(Data extracted from a collection)
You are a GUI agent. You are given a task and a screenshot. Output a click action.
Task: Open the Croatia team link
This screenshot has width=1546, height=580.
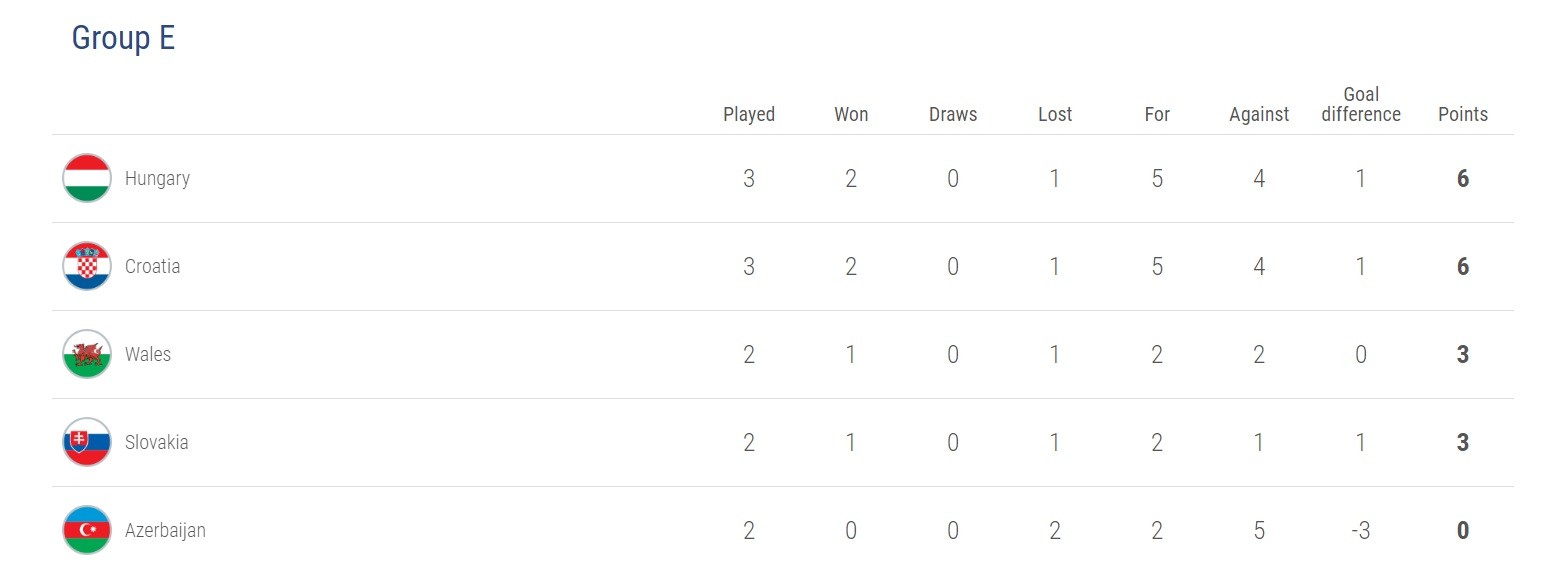[153, 267]
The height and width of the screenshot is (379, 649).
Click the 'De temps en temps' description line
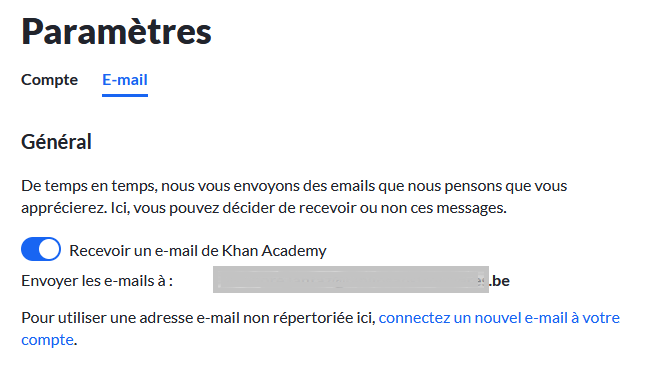coord(294,186)
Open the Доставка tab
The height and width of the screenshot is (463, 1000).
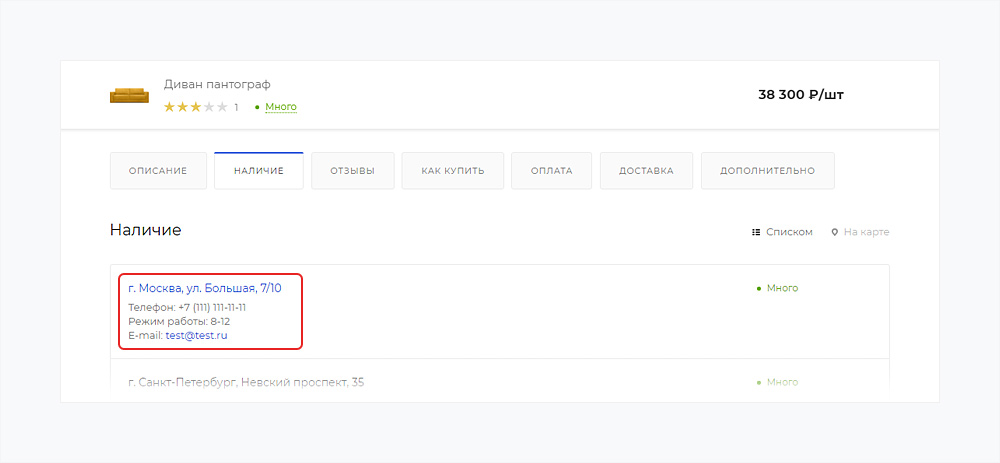tap(646, 171)
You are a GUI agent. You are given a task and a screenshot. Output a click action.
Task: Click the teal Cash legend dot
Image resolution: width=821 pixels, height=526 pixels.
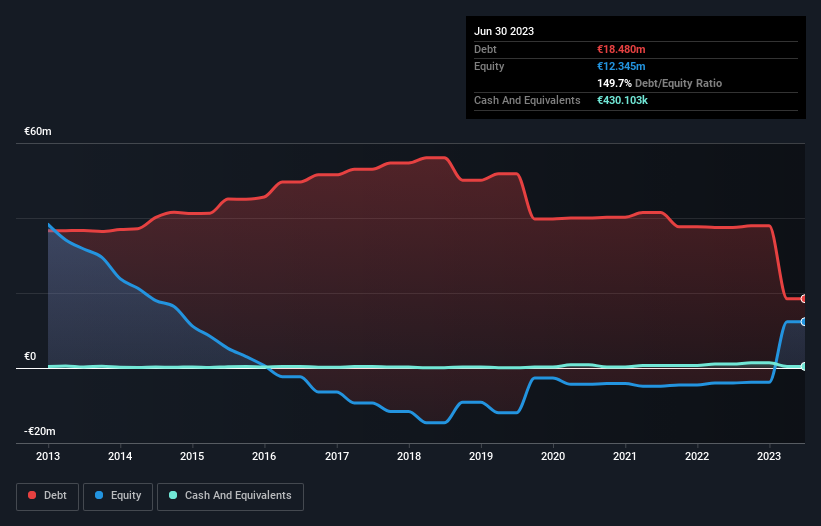173,495
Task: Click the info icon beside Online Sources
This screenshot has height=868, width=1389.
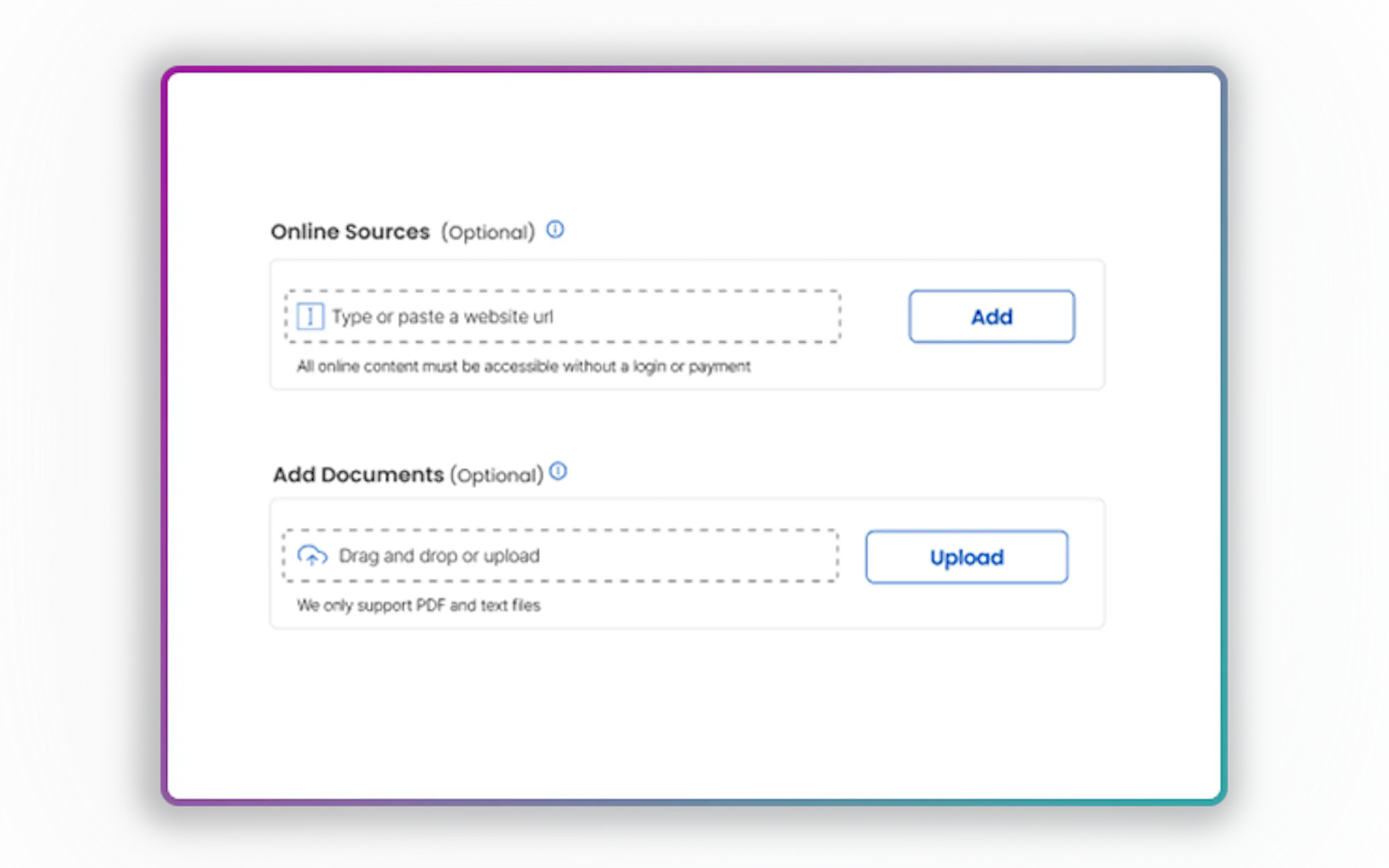Action: coord(555,230)
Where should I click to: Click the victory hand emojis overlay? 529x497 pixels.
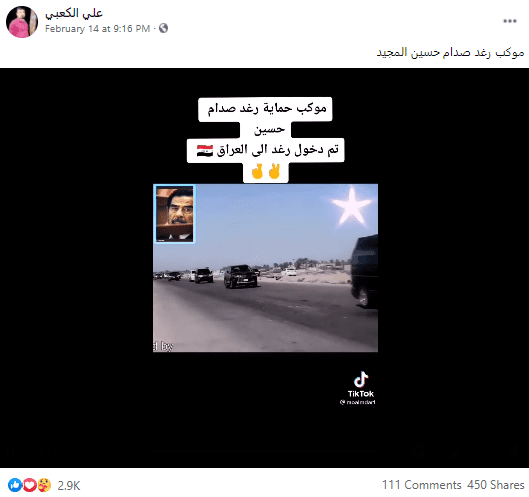266,171
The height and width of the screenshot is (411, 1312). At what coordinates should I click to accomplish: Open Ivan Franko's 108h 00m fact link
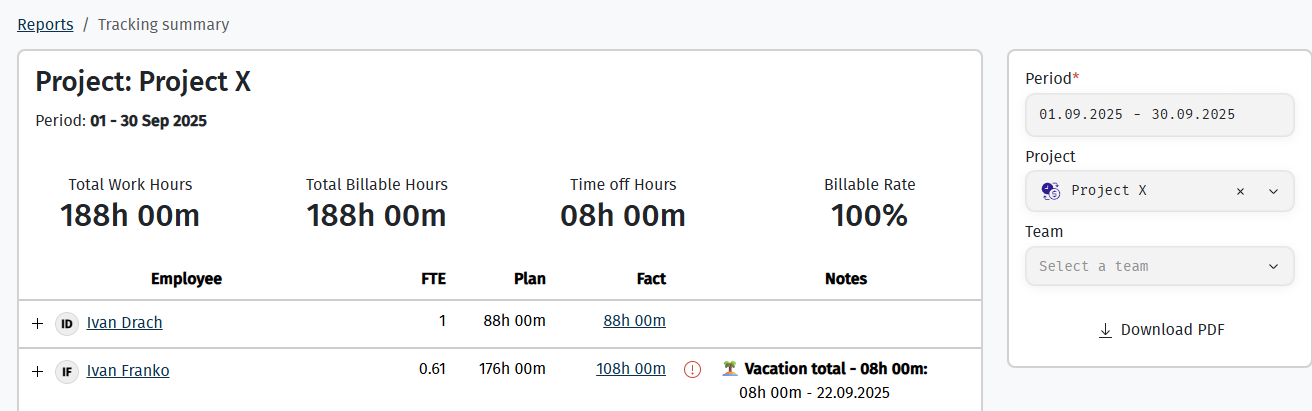(631, 368)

• **Aim of the task**
Letter for letter, reproduce every record above and skip the pictures.

• **Exercise result**
You are a GUI agent. You are given a task and a screenshot. Output a click action.
Task: Open the Croatia team link
This screenshot has width=1546, height=580.
[153, 267]
The height and width of the screenshot is (379, 649).
Click the 'De temps en temps' description line
coord(294,186)
Open the Доставка tab
The height and width of the screenshot is (463, 1000).
tap(646, 171)
You are a GUI agent. You are given a task and a screenshot. Output a click action.
Task: Click the teal Cash legend dot
Image resolution: width=821 pixels, height=526 pixels.
173,495
Task: Click the info icon beside Online Sources
This screenshot has height=868, width=1389.
Action: coord(555,230)
Where should I click to: Click the victory hand emojis overlay? 529x497 pixels.
266,171
The height and width of the screenshot is (411, 1312). At what coordinates should I click to accomplish: Open Ivan Franko's 108h 00m fact link
(631, 368)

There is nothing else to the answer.